---------- 読解文
〜 前期型 〜
1993年8月に、GT-Rを除くスカイラインがR33型にフルモデルチェンジした。それに遅れること1年5ヶ月、待望のR33GT-R(型式:BCNR33)が発売された。
一見してまず驚くのがボディサイズである。R32GT-Rと比べ、全長130mm、ホイールベースでは105mm延長され、車重はR32GT-Rの最終型より30kg増えた。
大型化、重量増による批判は確かにあったが、大幅なボディ補強、サスペンションの見直し、エンジンのリファイン、ブレーキの強化などを行ない、基本性能のポテンシャルはR32GT-Rを明らかに上回り、GT-Rの名に恥じない性能を持っている。
ターボの過給圧は、R32GT-Rのそれが約0.75kg/cm2であったのに対し、約0.84kg/cm2まで高めることで、エンジンの最大トルクを1.5kgm上げ、点火時期、混合比、燃料噴射量などの制御を、8ビットから16ビットのコンピュータに変更したことで、より細かなセッティングを可能とした。
軽量素材を各所に配置したり、バッテリーをトランクルームに持ってくるなどし、前後重量配分をR32GT-Rより1〜2%改善、ヨー慣性モーメントを低減させた。そして、ブレンボ製のブレーキが標準装備となり、より速く、より重くなったGT-Rを、より止めることが出来るようになった。
〜 Vスペック 〜
標準車と同時期に発売されたVスペックは、標準車より50万5000円高い529万円で売り出された。
主な変更点は、後輪のデフに後輪左右のトルク配分を可変できる電子制御のアクティブLSDを採用し、前後輪トルク配分およびABSも含めて総合的に制御する ATTESA E-TS PRO を搭載した。これにより、4WDの特性を生かしつつアンダーステアを減少させることに成功した。
これらの装備追加により標準車と比べ、10kgの重量増、最低地上高が10mm低い135mmとなった。
〔主な変更点〕
・アクティブLSD の採用
・ATTESA E-TS PRO の採用
〜 Vスペック N1 〜
VスペックをベースにN1レース仕様として発売されたモデル。
--------------------
---------- 抽出データ
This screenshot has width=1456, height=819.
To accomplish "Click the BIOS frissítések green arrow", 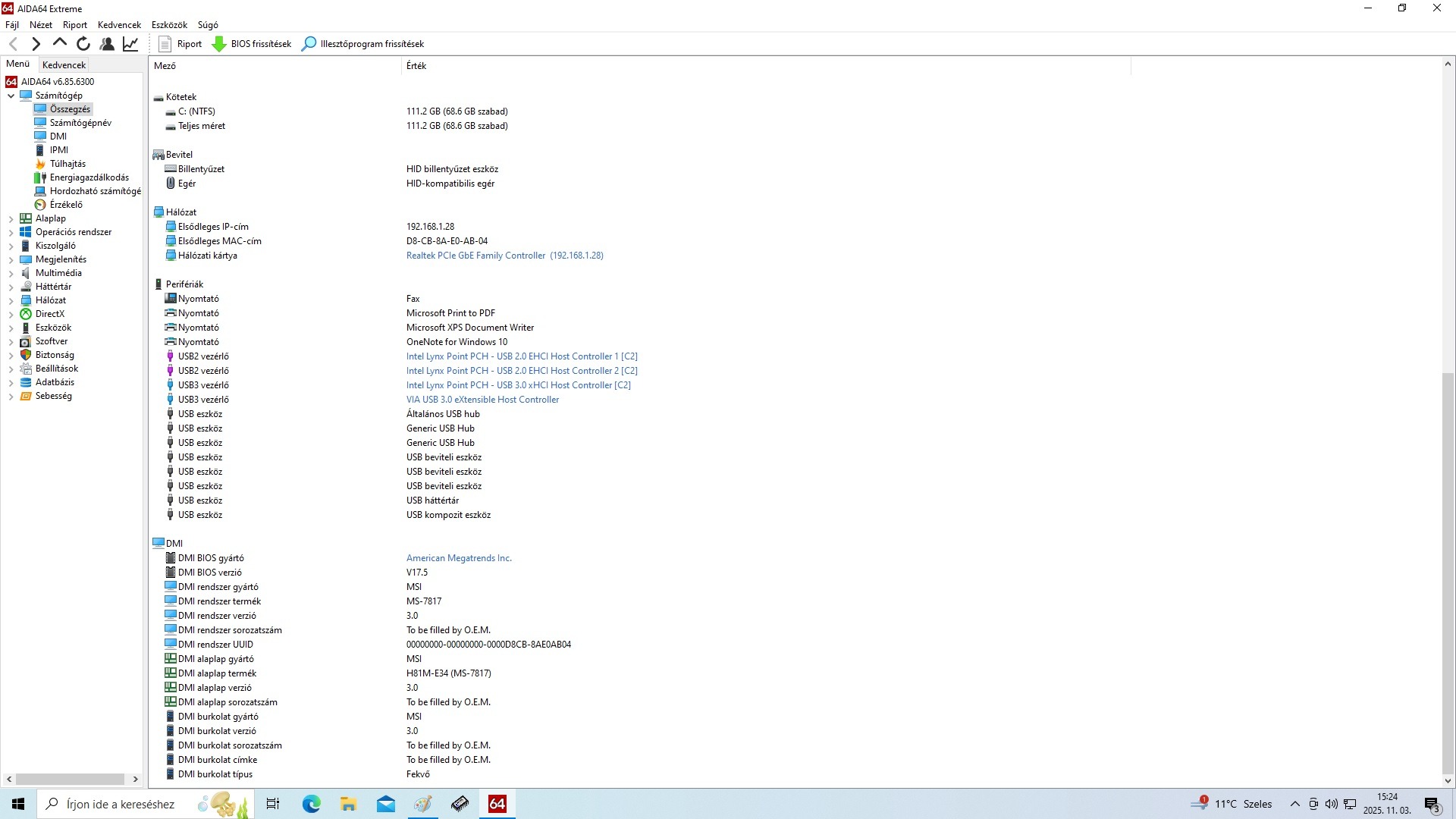I will (219, 44).
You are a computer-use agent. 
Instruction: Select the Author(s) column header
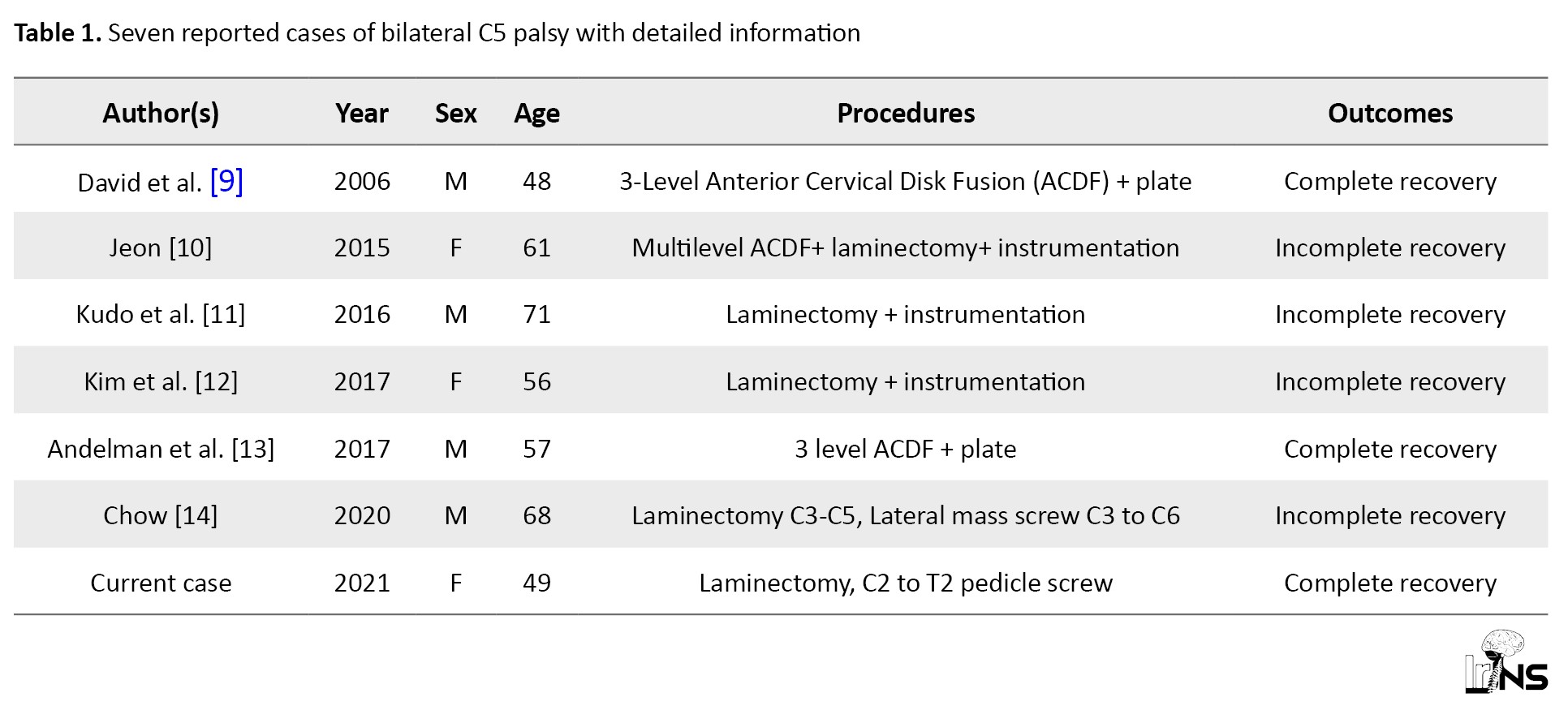pos(161,113)
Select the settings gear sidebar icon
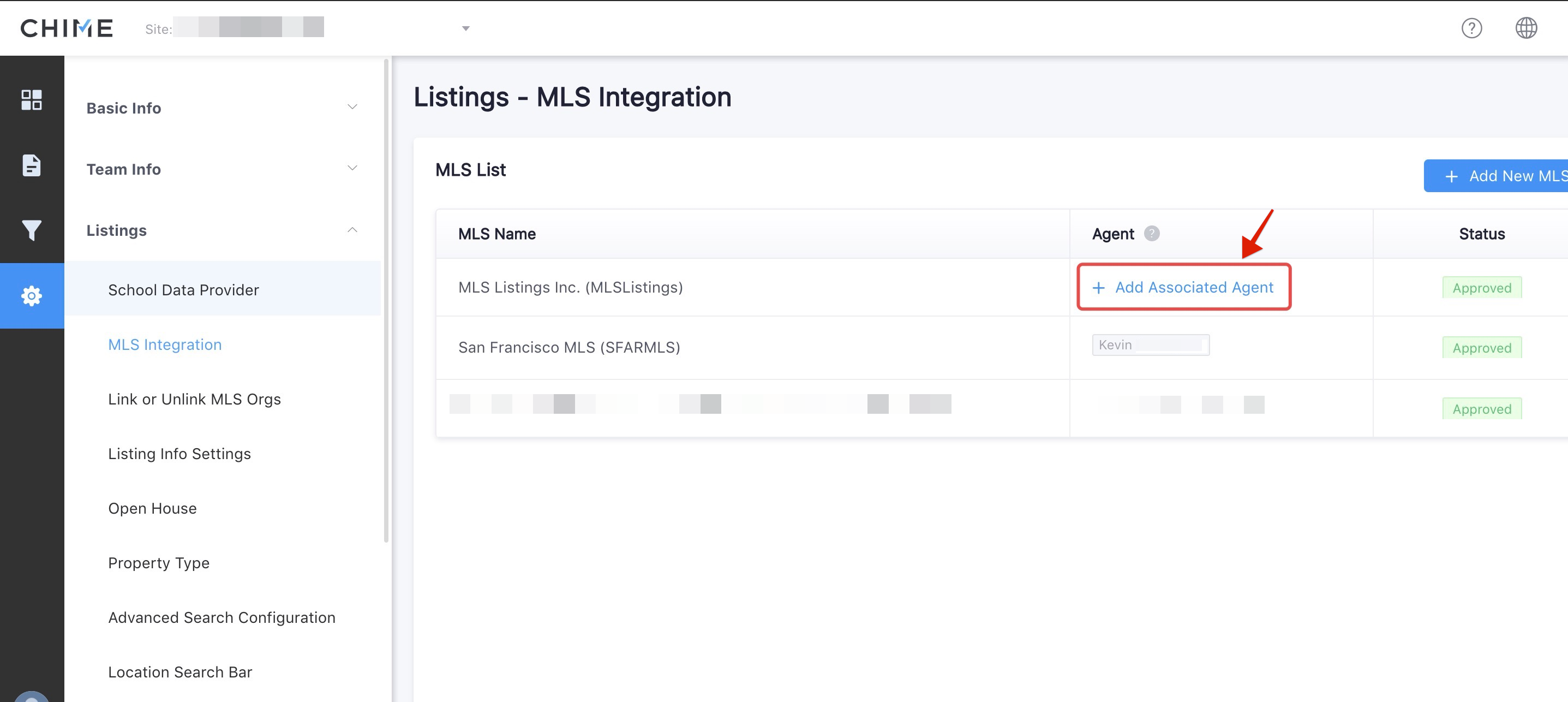Viewport: 1568px width, 702px height. tap(32, 296)
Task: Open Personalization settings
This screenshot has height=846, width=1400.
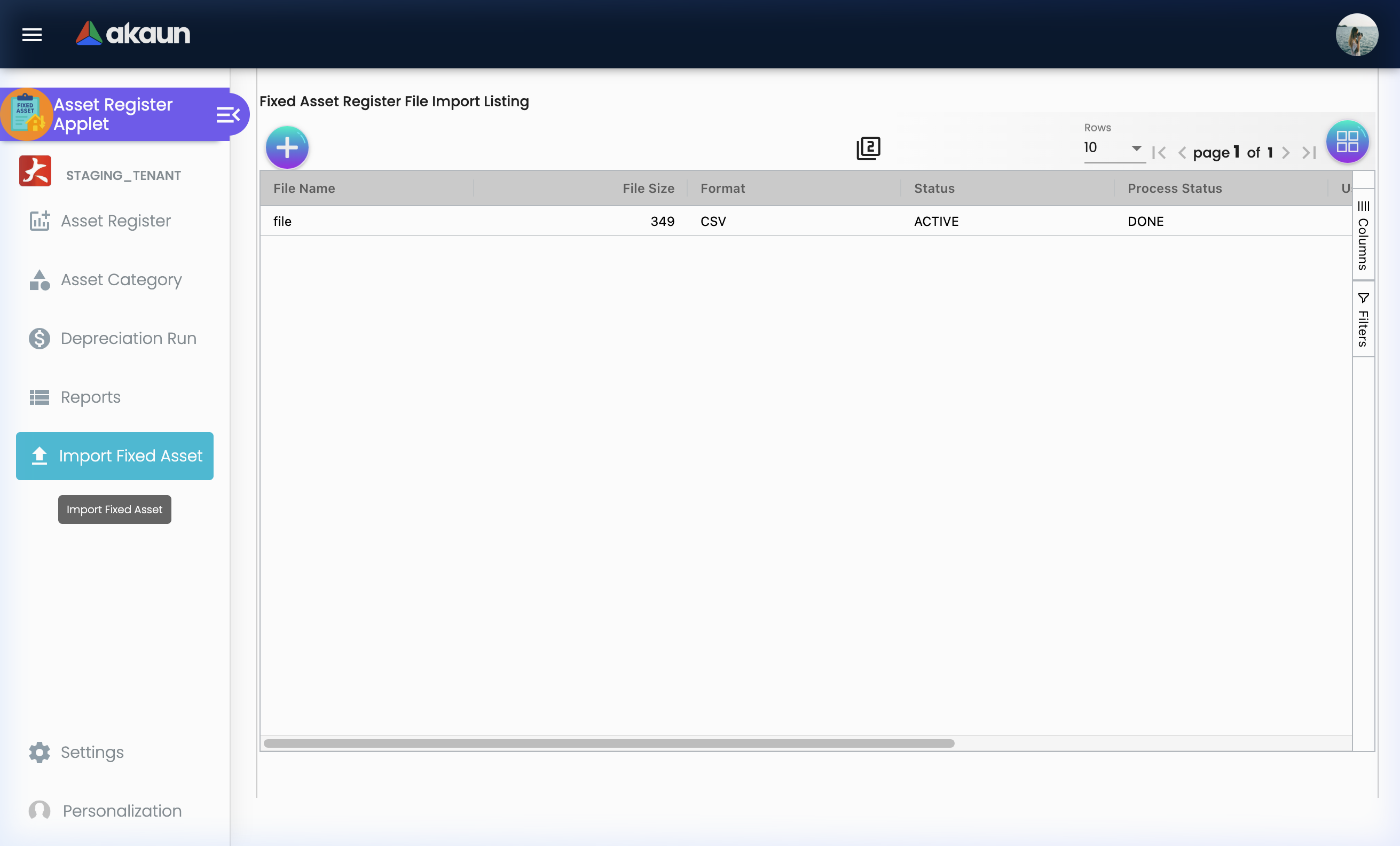Action: pos(121,811)
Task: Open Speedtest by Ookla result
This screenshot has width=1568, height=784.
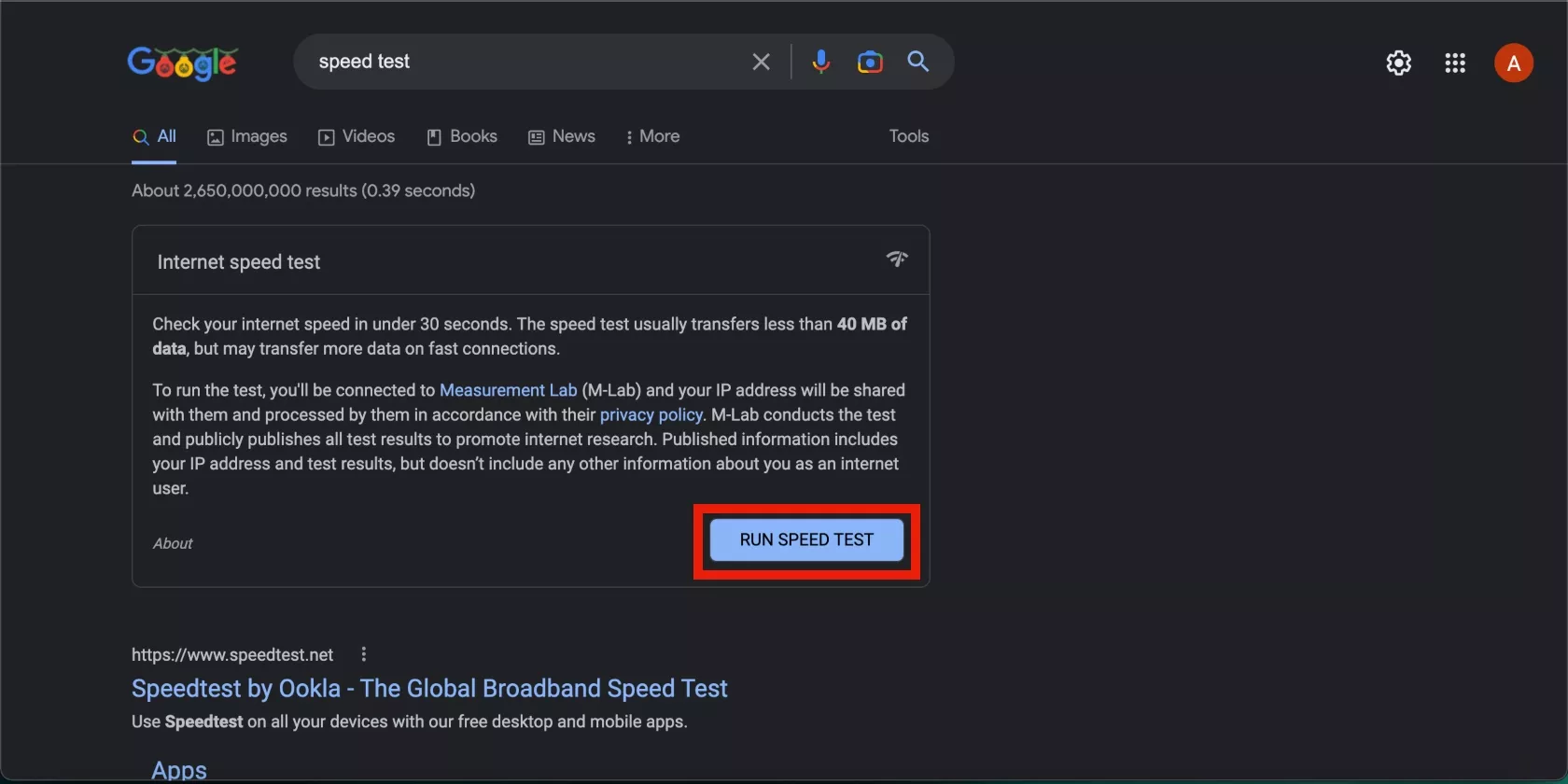Action: click(x=429, y=689)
--------------------
• やること:
**1.** R33GT-Rの文章のうち、「一見してまず驚くのがボディサ」から「い529万円で売り出された。」までをすべて一字も変えずに書き写せ。
**2.** 次の(a)〜(c)がR33GT-Rの文章と合っているかを「はい」か「いいえ」で答え、それぞれ判断の決め手となる語句をR33GT-Rの文章からそのまま引用せよ。
(a) Vスペックは標準車より50万5000円高い価格で売り出された。
(b) R33GT-Rでは、エンジン制御に8ビットのコンピュータが使われている。
(c) R33GT-Rでは、バッテリーがエンジンルームに置かれた。

• 各問の答え:
**1.**
一見してまず驚くのがボディサイズである。R32GT-Rと比べ、全長130mm、ホイールベースでは105mm延長され、車重はR32GT-Rの最終型より30kg増えた。
大型化、重量増による批判は確かにあったが、大幅なボディ補強、サスペンションの見直し、エンジンのリファイン、ブレーキの強化などを行ない、基本性能のポテンシャルはR32GT-Rを明らかに上回り、GT-Rの名に恥じない性能を持っている。
ターボの過給圧は、R32GT-Rのそれが約0.75kg/cm2であったのに対し、約0.84kg/cm2まで高めることで、エンジンの最大トルクを1.5kgm上げ、点火時期、混合比、燃料噴射量などの制御を、8ビットから16ビットのコンピュータに変更したことで、より細かなセッティングを可能とした。
軽量素材を各所に配置したり、バッテリーをトランクルームに持ってくるなどし、前後重量配分をR32GT-Rより1〜2%改善、ヨー慣性モーメントを低減させた。そして、ブレンボ製のブレーキが標準装備となり、より速く、より重くなったGT-Rを、より止めることが出来るようになった。
〜 Vスペック 〜
標準車と同時期に発売されたVスペックは、標準車より50万5000円高い529万円で売り出された。

**2.**
(a) はい。「標準車より50万5000円高い529万円で売り出された」
(b) いいえ。「8ビットから16ビットのコンピュータに変更した」
(c) いいえ。「バッテリーをトランクルームに持ってくる」